--- GIVEN ENTRIES Enclosed Below ---

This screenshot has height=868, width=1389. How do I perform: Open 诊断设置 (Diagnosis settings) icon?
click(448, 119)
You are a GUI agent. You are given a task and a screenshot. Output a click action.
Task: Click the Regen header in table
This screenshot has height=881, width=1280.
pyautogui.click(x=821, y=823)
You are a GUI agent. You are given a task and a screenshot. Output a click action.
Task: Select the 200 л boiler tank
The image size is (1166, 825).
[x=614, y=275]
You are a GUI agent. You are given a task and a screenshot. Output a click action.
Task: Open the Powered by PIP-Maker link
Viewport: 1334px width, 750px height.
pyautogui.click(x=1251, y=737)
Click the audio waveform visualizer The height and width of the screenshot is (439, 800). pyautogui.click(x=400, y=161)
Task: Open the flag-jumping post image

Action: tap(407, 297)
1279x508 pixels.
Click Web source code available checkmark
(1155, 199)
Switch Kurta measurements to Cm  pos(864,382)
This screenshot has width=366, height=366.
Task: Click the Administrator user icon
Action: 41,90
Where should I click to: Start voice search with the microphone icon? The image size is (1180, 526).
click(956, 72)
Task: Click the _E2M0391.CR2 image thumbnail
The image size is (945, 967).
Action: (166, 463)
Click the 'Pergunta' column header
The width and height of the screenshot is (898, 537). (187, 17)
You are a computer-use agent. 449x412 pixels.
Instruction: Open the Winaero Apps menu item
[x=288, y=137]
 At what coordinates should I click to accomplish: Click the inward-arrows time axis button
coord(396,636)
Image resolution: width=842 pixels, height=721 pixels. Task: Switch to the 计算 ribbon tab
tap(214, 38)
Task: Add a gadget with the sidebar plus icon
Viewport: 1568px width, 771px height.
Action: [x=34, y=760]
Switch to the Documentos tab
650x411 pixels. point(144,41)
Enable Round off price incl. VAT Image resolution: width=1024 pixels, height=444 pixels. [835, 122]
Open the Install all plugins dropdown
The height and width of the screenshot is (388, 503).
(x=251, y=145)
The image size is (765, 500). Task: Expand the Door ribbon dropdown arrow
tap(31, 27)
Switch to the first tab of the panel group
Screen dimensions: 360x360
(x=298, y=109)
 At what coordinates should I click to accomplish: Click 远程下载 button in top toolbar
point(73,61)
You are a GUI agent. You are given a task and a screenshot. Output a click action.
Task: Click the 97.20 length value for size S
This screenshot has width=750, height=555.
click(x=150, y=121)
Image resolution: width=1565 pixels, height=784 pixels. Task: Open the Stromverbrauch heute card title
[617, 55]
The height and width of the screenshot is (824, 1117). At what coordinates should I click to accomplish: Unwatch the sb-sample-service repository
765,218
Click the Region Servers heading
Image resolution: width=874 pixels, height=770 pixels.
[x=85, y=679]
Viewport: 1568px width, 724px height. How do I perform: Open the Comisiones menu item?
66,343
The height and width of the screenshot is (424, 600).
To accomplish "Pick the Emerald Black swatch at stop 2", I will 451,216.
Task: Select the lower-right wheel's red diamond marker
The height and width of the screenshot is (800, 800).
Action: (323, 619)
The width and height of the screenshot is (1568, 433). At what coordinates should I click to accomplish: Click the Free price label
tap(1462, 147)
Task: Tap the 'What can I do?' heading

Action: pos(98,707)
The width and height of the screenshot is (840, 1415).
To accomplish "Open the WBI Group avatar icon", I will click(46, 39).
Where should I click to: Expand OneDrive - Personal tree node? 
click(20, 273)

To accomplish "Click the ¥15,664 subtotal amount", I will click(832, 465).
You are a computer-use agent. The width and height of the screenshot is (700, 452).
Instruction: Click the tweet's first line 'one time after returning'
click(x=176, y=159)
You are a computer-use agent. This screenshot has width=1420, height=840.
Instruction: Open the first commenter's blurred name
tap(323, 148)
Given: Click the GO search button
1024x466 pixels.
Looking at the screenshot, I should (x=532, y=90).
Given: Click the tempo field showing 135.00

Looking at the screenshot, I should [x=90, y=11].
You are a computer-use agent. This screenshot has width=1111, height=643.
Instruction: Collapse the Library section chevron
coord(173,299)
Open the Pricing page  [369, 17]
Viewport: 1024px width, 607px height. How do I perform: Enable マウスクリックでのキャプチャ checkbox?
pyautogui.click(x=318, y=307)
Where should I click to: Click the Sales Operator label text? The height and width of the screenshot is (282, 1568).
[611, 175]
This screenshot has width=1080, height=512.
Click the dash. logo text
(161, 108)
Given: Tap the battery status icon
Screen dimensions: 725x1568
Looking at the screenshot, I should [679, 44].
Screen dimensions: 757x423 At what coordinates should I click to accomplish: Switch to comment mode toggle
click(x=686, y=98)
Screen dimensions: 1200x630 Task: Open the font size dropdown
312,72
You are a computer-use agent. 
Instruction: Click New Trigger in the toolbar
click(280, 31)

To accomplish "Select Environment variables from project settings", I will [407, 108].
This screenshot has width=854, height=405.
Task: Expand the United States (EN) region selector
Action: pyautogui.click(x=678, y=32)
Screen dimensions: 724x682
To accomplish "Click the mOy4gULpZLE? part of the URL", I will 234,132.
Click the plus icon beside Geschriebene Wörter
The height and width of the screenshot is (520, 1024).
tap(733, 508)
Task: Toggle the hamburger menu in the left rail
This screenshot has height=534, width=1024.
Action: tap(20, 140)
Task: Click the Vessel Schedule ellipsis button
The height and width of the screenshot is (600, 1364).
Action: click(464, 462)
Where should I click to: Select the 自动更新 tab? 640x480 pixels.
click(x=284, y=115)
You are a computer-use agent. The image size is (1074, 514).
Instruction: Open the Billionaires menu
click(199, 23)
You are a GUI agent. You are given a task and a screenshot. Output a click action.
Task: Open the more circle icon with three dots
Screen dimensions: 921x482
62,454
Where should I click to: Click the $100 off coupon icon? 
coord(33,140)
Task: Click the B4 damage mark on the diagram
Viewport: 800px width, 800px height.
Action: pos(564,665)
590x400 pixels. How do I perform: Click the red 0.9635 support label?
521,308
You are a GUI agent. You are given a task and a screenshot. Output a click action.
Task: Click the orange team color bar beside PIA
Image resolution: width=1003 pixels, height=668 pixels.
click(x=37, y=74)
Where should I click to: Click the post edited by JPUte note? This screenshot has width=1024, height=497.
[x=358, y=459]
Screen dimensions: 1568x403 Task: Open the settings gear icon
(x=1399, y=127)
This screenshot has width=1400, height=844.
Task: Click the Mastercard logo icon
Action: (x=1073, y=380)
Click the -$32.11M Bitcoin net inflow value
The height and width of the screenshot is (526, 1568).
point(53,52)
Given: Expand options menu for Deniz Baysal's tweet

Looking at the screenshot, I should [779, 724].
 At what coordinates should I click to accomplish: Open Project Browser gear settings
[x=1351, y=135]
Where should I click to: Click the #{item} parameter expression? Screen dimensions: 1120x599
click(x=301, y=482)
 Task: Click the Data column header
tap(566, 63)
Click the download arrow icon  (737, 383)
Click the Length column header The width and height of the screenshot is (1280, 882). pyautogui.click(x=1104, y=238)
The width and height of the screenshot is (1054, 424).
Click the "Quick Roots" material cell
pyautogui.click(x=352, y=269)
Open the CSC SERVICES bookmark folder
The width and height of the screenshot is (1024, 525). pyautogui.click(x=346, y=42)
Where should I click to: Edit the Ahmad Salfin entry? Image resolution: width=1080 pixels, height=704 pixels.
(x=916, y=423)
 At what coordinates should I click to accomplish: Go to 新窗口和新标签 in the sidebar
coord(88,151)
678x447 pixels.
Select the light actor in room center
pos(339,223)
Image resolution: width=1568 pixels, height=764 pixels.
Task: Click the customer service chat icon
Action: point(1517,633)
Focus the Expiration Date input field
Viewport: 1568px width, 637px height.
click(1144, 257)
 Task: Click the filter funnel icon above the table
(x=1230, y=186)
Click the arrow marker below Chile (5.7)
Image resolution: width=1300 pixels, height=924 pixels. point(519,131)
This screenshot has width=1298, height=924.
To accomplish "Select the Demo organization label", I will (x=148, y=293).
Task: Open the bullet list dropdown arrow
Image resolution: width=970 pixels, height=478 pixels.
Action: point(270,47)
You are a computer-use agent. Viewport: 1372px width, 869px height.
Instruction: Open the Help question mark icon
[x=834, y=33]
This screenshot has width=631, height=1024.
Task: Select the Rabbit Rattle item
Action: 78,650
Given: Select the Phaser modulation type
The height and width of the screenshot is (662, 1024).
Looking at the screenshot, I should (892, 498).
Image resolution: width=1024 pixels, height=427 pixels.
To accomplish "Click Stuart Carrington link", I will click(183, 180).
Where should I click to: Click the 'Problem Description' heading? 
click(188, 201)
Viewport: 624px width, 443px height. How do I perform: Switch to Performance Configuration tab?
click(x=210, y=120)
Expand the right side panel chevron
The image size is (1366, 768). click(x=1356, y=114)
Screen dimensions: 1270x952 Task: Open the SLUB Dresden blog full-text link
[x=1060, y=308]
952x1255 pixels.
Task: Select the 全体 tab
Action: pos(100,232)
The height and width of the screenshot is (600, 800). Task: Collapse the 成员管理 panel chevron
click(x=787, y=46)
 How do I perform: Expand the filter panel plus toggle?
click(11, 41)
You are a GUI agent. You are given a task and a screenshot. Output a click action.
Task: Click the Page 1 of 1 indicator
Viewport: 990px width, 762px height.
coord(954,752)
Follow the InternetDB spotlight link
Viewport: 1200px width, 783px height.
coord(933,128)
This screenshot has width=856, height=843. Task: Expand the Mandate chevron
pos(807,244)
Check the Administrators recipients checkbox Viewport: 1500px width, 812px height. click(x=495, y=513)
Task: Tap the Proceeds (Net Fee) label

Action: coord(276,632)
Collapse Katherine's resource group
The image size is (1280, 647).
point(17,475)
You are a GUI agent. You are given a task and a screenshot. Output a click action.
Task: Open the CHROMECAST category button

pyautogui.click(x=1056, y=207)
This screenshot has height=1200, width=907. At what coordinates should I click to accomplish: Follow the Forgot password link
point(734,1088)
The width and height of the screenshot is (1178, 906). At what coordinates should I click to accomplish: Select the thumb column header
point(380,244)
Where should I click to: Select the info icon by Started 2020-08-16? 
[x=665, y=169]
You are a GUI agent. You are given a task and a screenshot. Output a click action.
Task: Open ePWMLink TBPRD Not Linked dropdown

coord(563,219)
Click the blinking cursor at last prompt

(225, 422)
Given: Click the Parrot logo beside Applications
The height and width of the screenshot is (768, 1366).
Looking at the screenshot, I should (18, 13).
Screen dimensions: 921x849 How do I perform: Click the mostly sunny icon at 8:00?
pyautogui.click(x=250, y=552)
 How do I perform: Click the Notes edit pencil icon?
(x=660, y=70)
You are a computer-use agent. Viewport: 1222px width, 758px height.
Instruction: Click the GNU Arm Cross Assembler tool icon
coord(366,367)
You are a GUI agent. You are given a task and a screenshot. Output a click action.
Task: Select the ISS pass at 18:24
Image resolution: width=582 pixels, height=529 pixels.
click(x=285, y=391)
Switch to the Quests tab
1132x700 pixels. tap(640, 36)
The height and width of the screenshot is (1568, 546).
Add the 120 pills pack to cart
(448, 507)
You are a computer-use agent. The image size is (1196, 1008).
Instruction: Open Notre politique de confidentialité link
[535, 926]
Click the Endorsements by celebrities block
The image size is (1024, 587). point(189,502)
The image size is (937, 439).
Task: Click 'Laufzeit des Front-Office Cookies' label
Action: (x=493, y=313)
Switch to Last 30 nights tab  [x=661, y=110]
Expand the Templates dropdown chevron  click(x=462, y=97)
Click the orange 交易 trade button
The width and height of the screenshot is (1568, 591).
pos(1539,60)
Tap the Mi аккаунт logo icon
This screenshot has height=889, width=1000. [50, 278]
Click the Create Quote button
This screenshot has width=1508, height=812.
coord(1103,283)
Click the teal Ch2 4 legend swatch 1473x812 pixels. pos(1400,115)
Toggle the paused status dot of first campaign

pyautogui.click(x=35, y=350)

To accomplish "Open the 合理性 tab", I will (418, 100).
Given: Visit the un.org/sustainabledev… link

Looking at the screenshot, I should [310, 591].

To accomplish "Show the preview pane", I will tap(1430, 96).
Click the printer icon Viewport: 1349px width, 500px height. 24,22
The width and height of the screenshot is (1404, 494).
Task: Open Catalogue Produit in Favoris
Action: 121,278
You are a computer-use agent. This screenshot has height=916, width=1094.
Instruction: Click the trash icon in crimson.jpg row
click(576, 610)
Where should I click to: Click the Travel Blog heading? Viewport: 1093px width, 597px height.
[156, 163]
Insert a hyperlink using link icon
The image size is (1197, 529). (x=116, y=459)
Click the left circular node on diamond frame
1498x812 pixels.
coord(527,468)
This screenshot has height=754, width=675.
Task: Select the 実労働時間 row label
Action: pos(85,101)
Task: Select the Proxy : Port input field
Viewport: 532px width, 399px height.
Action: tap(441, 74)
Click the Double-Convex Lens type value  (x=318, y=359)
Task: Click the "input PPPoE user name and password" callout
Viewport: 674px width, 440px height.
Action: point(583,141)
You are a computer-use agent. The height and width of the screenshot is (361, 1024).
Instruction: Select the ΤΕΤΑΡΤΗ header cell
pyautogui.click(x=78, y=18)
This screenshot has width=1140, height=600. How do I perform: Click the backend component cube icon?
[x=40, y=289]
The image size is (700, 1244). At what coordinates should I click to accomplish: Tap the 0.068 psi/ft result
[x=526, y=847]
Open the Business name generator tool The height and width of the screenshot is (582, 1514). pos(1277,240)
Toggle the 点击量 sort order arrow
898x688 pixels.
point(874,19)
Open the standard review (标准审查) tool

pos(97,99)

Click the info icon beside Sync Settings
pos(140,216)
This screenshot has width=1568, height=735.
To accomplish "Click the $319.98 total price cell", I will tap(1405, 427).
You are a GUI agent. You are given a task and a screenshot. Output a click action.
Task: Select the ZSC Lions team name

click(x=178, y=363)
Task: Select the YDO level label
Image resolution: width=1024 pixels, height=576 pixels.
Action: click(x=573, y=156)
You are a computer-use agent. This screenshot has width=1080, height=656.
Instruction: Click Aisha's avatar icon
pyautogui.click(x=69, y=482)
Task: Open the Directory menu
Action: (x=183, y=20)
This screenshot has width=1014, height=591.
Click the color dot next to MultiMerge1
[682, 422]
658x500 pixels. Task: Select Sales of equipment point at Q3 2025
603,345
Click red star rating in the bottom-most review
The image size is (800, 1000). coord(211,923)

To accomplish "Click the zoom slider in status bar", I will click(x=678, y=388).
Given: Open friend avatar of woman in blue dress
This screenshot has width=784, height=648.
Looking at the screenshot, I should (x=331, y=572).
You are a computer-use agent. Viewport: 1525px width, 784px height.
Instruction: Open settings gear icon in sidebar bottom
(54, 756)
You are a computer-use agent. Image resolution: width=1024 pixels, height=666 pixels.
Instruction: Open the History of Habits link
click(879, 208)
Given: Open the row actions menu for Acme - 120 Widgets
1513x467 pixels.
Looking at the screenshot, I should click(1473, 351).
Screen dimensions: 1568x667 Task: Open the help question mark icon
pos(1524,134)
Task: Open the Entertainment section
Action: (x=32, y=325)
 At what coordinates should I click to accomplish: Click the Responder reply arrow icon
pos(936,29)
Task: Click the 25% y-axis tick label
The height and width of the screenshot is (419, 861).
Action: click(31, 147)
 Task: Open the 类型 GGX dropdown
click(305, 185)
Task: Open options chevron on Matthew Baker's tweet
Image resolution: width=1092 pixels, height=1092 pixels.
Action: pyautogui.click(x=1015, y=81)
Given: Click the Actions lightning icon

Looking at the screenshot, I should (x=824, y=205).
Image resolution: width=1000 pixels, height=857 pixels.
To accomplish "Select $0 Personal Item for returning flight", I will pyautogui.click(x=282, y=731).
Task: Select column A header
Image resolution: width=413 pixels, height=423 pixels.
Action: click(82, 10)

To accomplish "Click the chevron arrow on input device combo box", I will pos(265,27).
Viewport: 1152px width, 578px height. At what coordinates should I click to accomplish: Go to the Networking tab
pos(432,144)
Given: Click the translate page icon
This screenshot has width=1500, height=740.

--- End of Enclosed GIVEN ENTRIES ---

WORK REQUEST: The reply should consist solely of the lines of the data, exact, from the opening line through the line with "Task: Open the Powered by PIP-Maker link", inclusive.

REPLY:
This screenshot has height=868, width=1389. How do I perform: Open 诊断设置 (Diagnosis settings) icon?
click(448, 119)
You are a GUI agent. You are given a task and a screenshot. Output a click action.
Task: Click the Regen header in table
This screenshot has height=881, width=1280.
pyautogui.click(x=821, y=823)
You are a GUI agent. You are given a task and a screenshot. Output a click action.
Task: Select the 200 л boiler tank
The image size is (1166, 825).
[x=614, y=275]
You are a GUI agent. You are given a task and a screenshot. Output a click action.
Task: Open the Powered by PIP-Maker link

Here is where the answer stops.